▶ _SELECTED PASSAGE_:
-- Start --

# Graduated To The Next Level!



## sl1960a (Nov 13, 2007)

Hello Everybody - First, WOW what a GREAT Site!!

Yep, I took the plunge. After tent camping for a few years, I bypassed the popup trailer and just purchased a 2004 Outback 26RS at Pontiac RV in Pontiac, IL. With the purchase they also gave me free storage for the Winter and walked me through everything including holding my hand winterizing it. They were extremely helpful and had great knowledge. They also told it like it was - what I need and what I don't need or waste money on.

I know I'll have a ton of questions, so here's my first. The trailer didn't have a manual and the one online is a catch all for most models. Does anybody know where I can get the specific one for the 26RS? Also what is the weight limit on the bunks? I was told 250lbs, but know it can vary (looked at several different brands and models, before I got hip to the Outback. Any help would be appreciated!!

Thanks - Mark


----------



## Oregon_Camper (Sep 13, 2004)

Welcome...Welcome...Welcome.

Glad you found us.









Congrats on the new Outback. You're going to LOVE it.
















Without getting out my manual (which means I'd have to drive to the storage lot) I think the bunks are at 250lbs. Last summer I had my 18yr old 6'6" nephew sleeping in the lower bunk with no problems and he is pushing 230-250.

Not sure where you can get a used manual.







Did you look on ebay?


----------



## Sayonara (Jul 23, 2007)

Welcome and enjoy!! the bunk in my 32BHDS has a 250lb limit. Im not sure about yours specifically. Can the dealer order a manual for you from Keystone?

Travel Safe!


----------



## Doxie-Doglover-Too (Jan 25, 2007)




----------



## Fanatical1 (Jan 9, 2006)

Congrats on the new Outback. I think that the manual is generic to the Outback line and you should have received one along with the 
appliance and radio manuals. Not sure about the max bunk weight.

Good luck.

Mark


----------



## OutbackPM (Sep 14, 2005)

sl1960a said:


> I know I'll have a ton of questions, so here's my first. The trailer didn't have a manual and the one online is a catch all for most models. Does anybody know where I can get the specific one for the 26RS? Also what is the weight limit on the bunks? I was told 250lbs, but know it can vary (looked at several different brands and models, before I got hip to the Outback. Any help would be appreciated!!

-- End --

▶ _RECORDED INFORMATION_:
-- Start --

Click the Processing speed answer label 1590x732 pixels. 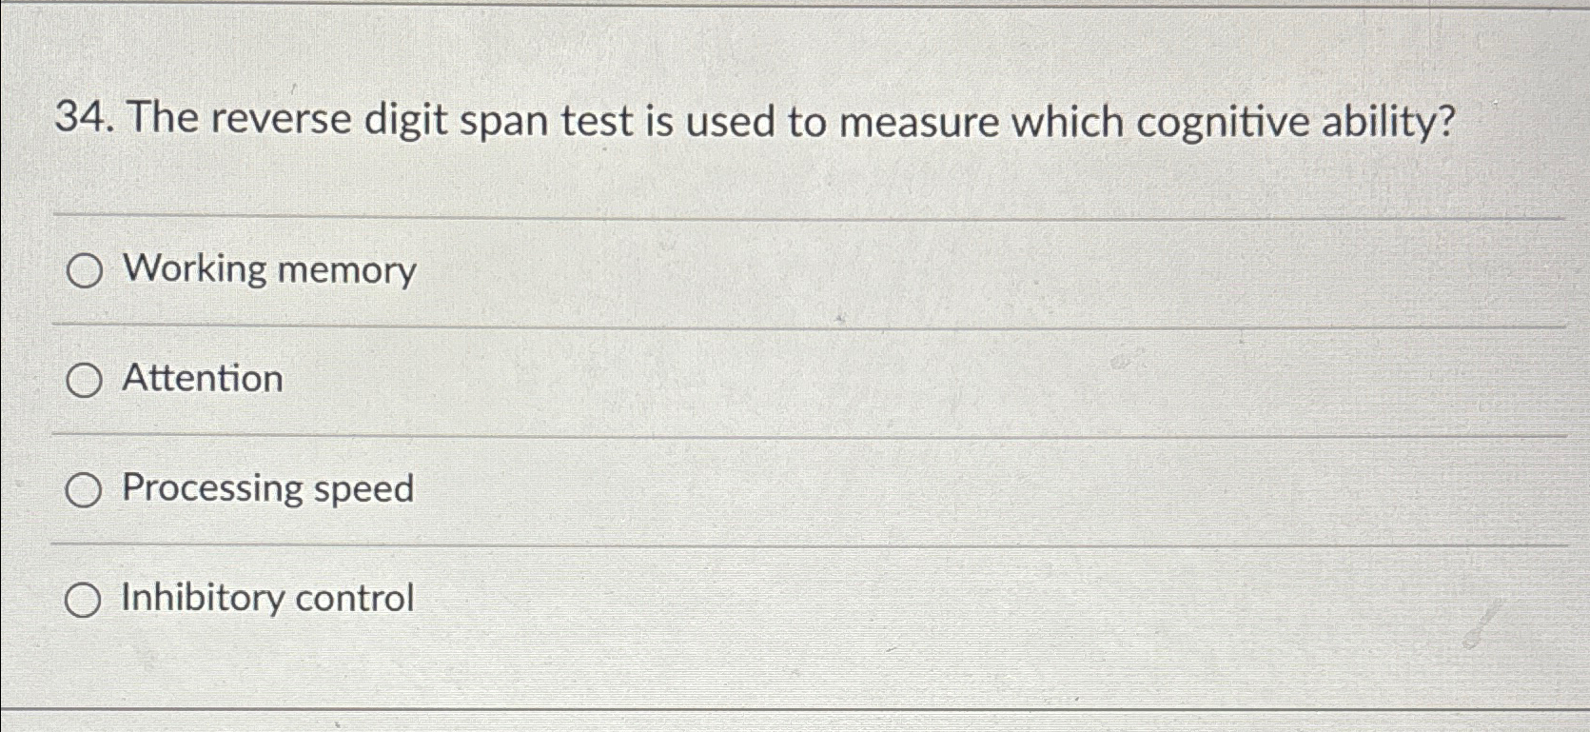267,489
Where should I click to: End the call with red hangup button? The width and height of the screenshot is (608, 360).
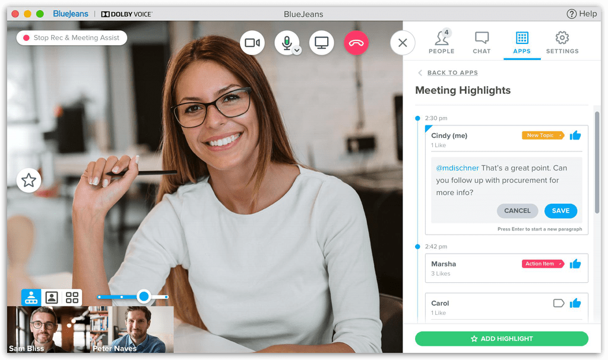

-- End --

▶ _PROBLEM SET_:
(a) In the Outback 26RS forum thread, at which dealership did the original poster buy the trailer?
(b) Write the next part of the Outback 26RS forum thread, starting after its final quoted passage.

▶ _ANSWERS GIVEN_:
(a) Pontiac RV in Pontiac, IL.

(b)
> 
> Thanks - Mark


al1960a Congrats on your choice of trailer and your membership here







. We have had our 26RS for 2 years now and are very happy with it so far. As for the manual, I would not look any further becuase the one I have is very general too. Its not really specific. Having said that you have a 'live' manual here. Its like those verizon adds where you take your network with you. There's someone with a good answer to anything you might need to know.

You already have the bunk weight number from somewhere. I don't recall seeing it anywhere but I would say from the construction that 250lb is a conservative number.

As you have 2004 I hope alot of new trailer bugs have been worked out for you. The worst enemy of trailers like houses is water getting in







so check the roof seams and get a Dicor tube and make sure that they are sealed up good. Just use common sense, if in doubt caulk it. I did mine in the first week I got it and thats seemed to be stable now but I check it twice a year. The movement flexes things. Caulking over the forward storage door hinges stops water getting in the storage area. Later trailers had holes drilled in the doors on the underside but I like the idea of not allowing water in in the first place. Forward upper lights, make sure they are sealed so you don't have the potential for water in the front cap.

On the towing side make sure you weigh the camper at some point so you don't go over the 6000lb GVW (easily done). With mine loaded for camping I am just about at the 6000lb limit with no water in the tank or hot water heater. Alot of heavey items e.g. drinks cooler I put in the back of the truck to keep it under. I think it was 2007 they put heavier axles on so they upped the limit to 7000lbs but we have to stay with the lower limit. Not all that bad because they did not change the tire size so thats less load margin.

Just a few items to get you thinking. Have a fun safe camping experience!!


----------



## Scoutr2 (Aug 21, 2006)

*Welcome!*

We bought our 2007 29BHS from the same dealership - and you are right. They are very helpful and courteous. (Our salesman was "Curly.") The only thing I didn't like was the hitch they set us up with. I switched to the Equal-i-zer this year and couldn't be happier.

Where in Illinois are you located? (You can PM me if you don't want to post here.)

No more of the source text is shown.